Request: Retype every one of the following entries word for word, leaving nothing out and changing nothing.

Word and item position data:
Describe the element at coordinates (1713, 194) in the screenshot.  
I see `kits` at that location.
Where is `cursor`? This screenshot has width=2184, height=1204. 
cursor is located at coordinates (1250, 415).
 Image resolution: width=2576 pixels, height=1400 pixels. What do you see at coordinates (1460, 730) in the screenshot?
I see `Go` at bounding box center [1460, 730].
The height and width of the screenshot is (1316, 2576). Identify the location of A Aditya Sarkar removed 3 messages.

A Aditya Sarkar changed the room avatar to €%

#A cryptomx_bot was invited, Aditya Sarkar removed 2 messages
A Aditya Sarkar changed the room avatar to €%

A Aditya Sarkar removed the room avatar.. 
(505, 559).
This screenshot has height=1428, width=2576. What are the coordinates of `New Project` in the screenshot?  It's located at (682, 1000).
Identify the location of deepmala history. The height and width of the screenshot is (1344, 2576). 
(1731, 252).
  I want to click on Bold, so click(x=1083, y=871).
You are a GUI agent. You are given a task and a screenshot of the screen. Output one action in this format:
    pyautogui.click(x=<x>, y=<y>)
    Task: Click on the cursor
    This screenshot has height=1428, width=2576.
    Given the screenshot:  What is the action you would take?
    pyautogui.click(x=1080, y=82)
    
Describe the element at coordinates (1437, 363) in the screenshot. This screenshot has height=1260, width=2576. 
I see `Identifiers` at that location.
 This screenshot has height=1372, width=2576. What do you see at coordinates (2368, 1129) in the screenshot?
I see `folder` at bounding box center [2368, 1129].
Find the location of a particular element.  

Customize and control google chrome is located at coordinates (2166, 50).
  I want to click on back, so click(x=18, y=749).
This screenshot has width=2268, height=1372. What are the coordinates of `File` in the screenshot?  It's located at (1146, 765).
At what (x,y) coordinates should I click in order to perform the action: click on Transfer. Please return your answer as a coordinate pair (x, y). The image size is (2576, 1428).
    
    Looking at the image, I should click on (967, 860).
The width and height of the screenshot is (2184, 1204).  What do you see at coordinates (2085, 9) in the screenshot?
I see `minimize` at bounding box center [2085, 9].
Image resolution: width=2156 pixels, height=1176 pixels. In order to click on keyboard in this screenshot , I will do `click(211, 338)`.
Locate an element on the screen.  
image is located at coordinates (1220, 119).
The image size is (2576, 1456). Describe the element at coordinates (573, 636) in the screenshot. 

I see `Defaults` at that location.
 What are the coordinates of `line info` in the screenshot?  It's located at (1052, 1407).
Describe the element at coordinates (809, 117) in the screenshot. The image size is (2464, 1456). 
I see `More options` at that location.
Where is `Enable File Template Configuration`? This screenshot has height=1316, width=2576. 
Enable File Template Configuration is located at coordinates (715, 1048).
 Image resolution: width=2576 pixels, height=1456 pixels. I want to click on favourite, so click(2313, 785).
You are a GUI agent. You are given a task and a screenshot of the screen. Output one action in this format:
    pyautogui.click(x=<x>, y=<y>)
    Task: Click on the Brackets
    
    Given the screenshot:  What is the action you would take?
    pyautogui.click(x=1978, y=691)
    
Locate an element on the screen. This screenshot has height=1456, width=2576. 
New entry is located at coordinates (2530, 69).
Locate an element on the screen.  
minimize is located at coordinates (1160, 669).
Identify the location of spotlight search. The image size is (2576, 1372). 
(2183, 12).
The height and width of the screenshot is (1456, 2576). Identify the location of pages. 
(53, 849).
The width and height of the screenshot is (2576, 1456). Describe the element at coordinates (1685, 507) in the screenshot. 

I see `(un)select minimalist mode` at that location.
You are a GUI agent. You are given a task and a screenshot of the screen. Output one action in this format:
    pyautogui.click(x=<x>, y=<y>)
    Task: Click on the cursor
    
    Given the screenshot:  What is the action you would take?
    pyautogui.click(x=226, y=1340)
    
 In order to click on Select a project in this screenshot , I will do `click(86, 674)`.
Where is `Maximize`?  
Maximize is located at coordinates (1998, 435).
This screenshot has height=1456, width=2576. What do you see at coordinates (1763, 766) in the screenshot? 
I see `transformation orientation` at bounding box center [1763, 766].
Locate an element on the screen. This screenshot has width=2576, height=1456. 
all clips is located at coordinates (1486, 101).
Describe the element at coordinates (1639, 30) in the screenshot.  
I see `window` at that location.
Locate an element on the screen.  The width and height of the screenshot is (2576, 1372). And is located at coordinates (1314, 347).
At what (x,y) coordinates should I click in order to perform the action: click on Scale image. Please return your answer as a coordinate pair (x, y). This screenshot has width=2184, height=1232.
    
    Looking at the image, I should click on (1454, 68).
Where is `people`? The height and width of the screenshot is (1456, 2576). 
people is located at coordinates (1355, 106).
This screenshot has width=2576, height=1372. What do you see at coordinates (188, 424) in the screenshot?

The result:
Describe the element at coordinates (1713, 194) in the screenshot.  
I see `kits` at that location.
Where is `cursor`? This screenshot has width=2184, height=1204. 
cursor is located at coordinates (1250, 415).
 Image resolution: width=2576 pixels, height=1400 pixels. What do you see at coordinates (1460, 730) in the screenshot?
I see `Go` at bounding box center [1460, 730].
The height and width of the screenshot is (1316, 2576). Identify the location of A Aditya Sarkar removed 3 messages.

A Aditya Sarkar changed the room avatar to €%

#A cryptomx_bot was invited, Aditya Sarkar removed 2 messages
A Aditya Sarkar changed the room avatar to €%

A Aditya Sarkar removed the room avatar.. 
(505, 559).
This screenshot has height=1428, width=2576. What are the coordinates of `New Project` in the screenshot?  It's located at (682, 1000).
Identify the location of deepmala history. The height and width of the screenshot is (1344, 2576). 
(1731, 252).
  I want to click on Bold, so click(x=1083, y=871).
You are a GUI agent. You are given a task and a screenshot of the screen. Output one action in this format:
    pyautogui.click(x=<x>, y=<y>)
    Task: Click on the cursor
    This screenshot has height=1428, width=2576.
    Given the screenshot:  What is the action you would take?
    pyautogui.click(x=1080, y=82)
    
Describe the element at coordinates (1437, 363) in the screenshot. This screenshot has height=1260, width=2576. 
I see `Identifiers` at that location.
 This screenshot has height=1372, width=2576. What do you see at coordinates (2368, 1129) in the screenshot?
I see `folder` at bounding box center [2368, 1129].
Find the location of a particular element.  

Customize and control google chrome is located at coordinates (2166, 50).
  I want to click on back, so click(x=18, y=749).
This screenshot has width=2268, height=1372. What are the coordinates of `File` in the screenshot?  It's located at (1146, 765).
At what (x,y) coordinates should I click in order to perform the action: click on Transfer. Please return your answer as a coordinate pair (x, y). The image size is (2576, 1428).
    
    Looking at the image, I should click on (967, 860).
The width and height of the screenshot is (2184, 1204).  What do you see at coordinates (2085, 9) in the screenshot?
I see `minimize` at bounding box center [2085, 9].
Image resolution: width=2156 pixels, height=1176 pixels. In order to click on keyboard in this screenshot , I will do `click(211, 338)`.
Locate an element on the screen.  
image is located at coordinates (1220, 119).
The image size is (2576, 1456). Describe the element at coordinates (573, 636) in the screenshot. 

I see `Defaults` at that location.
 What are the coordinates of `line info` in the screenshot?  It's located at (1052, 1407).
Describe the element at coordinates (809, 117) in the screenshot. The image size is (2464, 1456). 
I see `More options` at that location.
Where is `Enable File Template Configuration`? This screenshot has height=1316, width=2576. 
Enable File Template Configuration is located at coordinates (715, 1048).
 Image resolution: width=2576 pixels, height=1456 pixels. I want to click on favourite, so click(2313, 785).
You are a GUI agent. You are given a task and a screenshot of the screen. Output one action in this format:
    pyautogui.click(x=<x>, y=<y>)
    Task: Click on the Brackets
    
    Given the screenshot:  What is the action you would take?
    pyautogui.click(x=1978, y=691)
    
Locate an element on the screen. This screenshot has height=1456, width=2576. 
New entry is located at coordinates (2530, 69).
Locate an element on the screen.  
minimize is located at coordinates (1160, 669).
Identify the location of spotlight search. The image size is (2576, 1372). 
(2183, 12).
The height and width of the screenshot is (1456, 2576). Identify the location of pages. 
(53, 849).
The width and height of the screenshot is (2576, 1456). Describe the element at coordinates (1685, 507) in the screenshot. 

I see `(un)select minimalist mode` at that location.
You are a GUI agent. You are given a task and a screenshot of the screen. Output one action in this format:
    pyautogui.click(x=<x>, y=<y>)
    Task: Click on the cursor
    
    Given the screenshot:  What is the action you would take?
    pyautogui.click(x=226, y=1340)
    
 In order to click on Select a project in this screenshot , I will do `click(86, 674)`.
Where is `Maximize`?  
Maximize is located at coordinates (1998, 435).
This screenshot has height=1456, width=2576. What do you see at coordinates (1763, 766) in the screenshot? 
I see `transformation orientation` at bounding box center [1763, 766].
Locate an element on the screen. This screenshot has width=2576, height=1456. 
all clips is located at coordinates (1486, 101).
Describe the element at coordinates (1639, 30) in the screenshot.  
I see `window` at that location.
Locate an element on the screen.  The width and height of the screenshot is (2576, 1372). And is located at coordinates (1314, 347).
At what (x,y) coordinates should I click in order to perform the action: click on Scale image. Please return your answer as a coordinate pair (x, y). This screenshot has width=2184, height=1232.
    
    Looking at the image, I should click on (1454, 68).
Where is `people`? The height and width of the screenshot is (1456, 2576). 
people is located at coordinates (1355, 106).
This screenshot has width=2576, height=1372. What do you see at coordinates (188, 424) in the screenshot?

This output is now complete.